We're building a house right now for Martin [Farm Manager] and Christina [Kitchen Manager] because they've worked here for 25 years and they need a house. And those are intangible things that can happen on these farms. It isn't just about the delicious apples or the peaches. It's got to be about the whole social, biological ecosystem.
Sure, and you've been a representation, or what you've created, being a representation of the antithesis of what we are taught as humans to chase. You know, whether I'm having this conversation with you, or whether two hours ago I'm having this conversation with a chef from Oaxaca, what one is taught to chase societally is what is sort of creating the degradation of exactly the work that you're doing and I'm hoping that more communication and more conversation around this just brings it more and more into our topics of dinner conversations, breakfast conversations, staff employee trainings, just worldwide.
And while, of course, I think that's a very grandiose statement to make, I would love this format of communicating with you, while it can't be in person in this moment, to continue because I think that the totality of who you are, in all your forms, whether it's your love of Bulgarian folk music or your love of apples, I think it all makes up the human that is prepared to take a stand and is prepared to fight for and is prepared to love so passionately and so deeply what is really the legacy that needs to be left for everybody.

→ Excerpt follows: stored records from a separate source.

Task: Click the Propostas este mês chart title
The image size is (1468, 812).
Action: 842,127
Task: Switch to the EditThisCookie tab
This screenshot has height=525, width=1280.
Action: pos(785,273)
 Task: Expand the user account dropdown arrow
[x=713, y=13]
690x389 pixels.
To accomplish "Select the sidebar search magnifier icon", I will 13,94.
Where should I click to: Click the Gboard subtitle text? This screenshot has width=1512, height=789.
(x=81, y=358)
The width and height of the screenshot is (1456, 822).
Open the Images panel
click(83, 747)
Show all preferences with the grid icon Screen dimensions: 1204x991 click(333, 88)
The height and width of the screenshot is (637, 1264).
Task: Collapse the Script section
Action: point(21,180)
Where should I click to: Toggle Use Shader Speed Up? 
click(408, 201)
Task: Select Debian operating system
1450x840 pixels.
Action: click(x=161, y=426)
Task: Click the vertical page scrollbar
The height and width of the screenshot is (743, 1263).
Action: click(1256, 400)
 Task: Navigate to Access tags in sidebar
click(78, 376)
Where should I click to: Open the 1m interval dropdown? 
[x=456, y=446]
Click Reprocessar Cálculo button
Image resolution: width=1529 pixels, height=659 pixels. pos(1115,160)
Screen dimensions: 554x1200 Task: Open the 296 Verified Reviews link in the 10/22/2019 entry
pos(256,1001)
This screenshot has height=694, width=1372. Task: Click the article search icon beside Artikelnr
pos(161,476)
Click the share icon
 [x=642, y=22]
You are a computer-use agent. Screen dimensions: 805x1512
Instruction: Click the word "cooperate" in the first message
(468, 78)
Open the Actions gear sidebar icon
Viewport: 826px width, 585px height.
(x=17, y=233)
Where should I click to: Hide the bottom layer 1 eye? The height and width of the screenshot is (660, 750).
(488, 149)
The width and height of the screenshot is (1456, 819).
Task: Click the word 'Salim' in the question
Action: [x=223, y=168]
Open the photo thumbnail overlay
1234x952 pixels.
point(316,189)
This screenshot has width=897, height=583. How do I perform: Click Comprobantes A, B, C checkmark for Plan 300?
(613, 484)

Breezy Hill Orchard Market Report from Elizabeth Ryan:
Strawberries have been amazing this year. I prefer the intensity of small berries over large ones. We are making strawberry scrumpy and yeast donuts filled with homemade jam. Now is the time of great abundance. Cherries are peaking. Blueberries are just coming in. We have a few amazing heirloom yellow cherries from 100-year-old trees. We just started picking plums but there will be an avalanche of plums throughout July. They are one of the most under appreciated fruits in America. Summer red and white currants are starting. And peaches are thinking about it. Two weeks and we will be rolling. So far the weather’s been good, so fingers crossed it’s not over until it’s in the basket!
You really get a sense of Elizabeth's love, passion and gratification for her relationships with not only the bounty of her hard work but of those who are by her side to accomplish the fruits of their labor.
For those who find love in what they do, life is very fulfilling.